Piła wielokrotnie w serii wspominał, że nigdy nikogo nie zabił, a daje ludziom wybór. Zwykle umierali, ale jednak mieli szanse na przeżycie. W tej części nie było chyba ani jednej pułapki, z której wszyscy mogliby wyjść żywi. Zawsze trzeba było wybrać między ofiarami. Główny wątek jest jeszcze jakoś wyjaśniony, bo bohater wybierał sobie jako szef kto umrze, a kto przeżyje i Jigsaw zrobił mu to samo podczas jego gry, ale jednak Jigsaw przykuwając ofiary do pułapek wiedział, że wszyscy nie wyjdą z tego żywi.
W scenie na początku też tylko jedna osoba mogła przeżyć, a to już nie jest wyjaśnione fabułą. To samo było w części czwartej. Dwóch było przekutych kolcami, a jednemu kolce wchodziły w tętnice. Ta kobieta mogła tam przeżyć i przeżyła, ale dla faceta nie było już żadnych szans.
Piła niby taki dobry i niewinny, nigdy nikogo nie zabił, a jednak nie zawsze dawał ludziom szanse na przeżycie.
Owszem, ale patrząc w tej części to John ustalał reguły i jak ma to wyglądać nie Hoffman. Patrząc na to z tej strony, w części pierwszej Amanda musiała zabić ''współwięźnia'' by wyciągnąć z niego klucz.

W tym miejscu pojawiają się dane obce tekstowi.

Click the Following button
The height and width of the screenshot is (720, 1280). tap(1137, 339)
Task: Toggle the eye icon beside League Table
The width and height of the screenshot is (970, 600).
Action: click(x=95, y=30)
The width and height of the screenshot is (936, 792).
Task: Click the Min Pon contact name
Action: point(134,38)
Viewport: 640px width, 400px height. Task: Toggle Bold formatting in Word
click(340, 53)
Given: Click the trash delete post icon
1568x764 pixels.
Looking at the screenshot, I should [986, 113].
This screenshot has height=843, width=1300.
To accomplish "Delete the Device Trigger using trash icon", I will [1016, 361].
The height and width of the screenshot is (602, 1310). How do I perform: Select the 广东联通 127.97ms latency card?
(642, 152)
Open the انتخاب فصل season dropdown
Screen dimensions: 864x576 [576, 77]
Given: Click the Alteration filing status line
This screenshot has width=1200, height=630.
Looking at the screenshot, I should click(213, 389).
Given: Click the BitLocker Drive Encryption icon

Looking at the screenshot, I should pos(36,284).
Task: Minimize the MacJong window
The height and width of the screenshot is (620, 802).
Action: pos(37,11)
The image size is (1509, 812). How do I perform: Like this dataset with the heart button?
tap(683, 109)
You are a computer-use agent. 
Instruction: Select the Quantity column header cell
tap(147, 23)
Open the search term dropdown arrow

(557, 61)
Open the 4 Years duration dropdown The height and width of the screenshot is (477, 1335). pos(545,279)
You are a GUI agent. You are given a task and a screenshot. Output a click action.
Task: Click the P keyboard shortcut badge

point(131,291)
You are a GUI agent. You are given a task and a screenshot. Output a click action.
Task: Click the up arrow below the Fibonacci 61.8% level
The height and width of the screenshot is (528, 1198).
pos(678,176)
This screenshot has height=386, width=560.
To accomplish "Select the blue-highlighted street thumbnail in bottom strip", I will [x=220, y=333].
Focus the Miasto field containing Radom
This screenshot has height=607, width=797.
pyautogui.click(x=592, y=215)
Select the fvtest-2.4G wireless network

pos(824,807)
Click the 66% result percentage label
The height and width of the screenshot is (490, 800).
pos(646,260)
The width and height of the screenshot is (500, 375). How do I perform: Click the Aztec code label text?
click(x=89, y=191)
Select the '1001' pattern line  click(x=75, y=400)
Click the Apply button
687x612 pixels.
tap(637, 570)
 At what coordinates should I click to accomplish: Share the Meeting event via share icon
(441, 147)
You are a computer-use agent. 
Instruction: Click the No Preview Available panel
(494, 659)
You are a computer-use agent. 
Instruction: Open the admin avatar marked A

O to chodziło Jigsawowi by podjąć decyzje czy chcesz żyć ponad wszystko, gdzie na końcu zazwyczaj i tak czekała kara za nadinterpretacje jego zasad czy być biernym i umrzeć. W pierwszej części Zep, który więził żone i córke doktorka, miał je zabić gdy nie wykona swojego zadania i nie zabije Adama, co również byłoby złe gdyż Jigsaw karał ludzi, którzy ''zawinili''.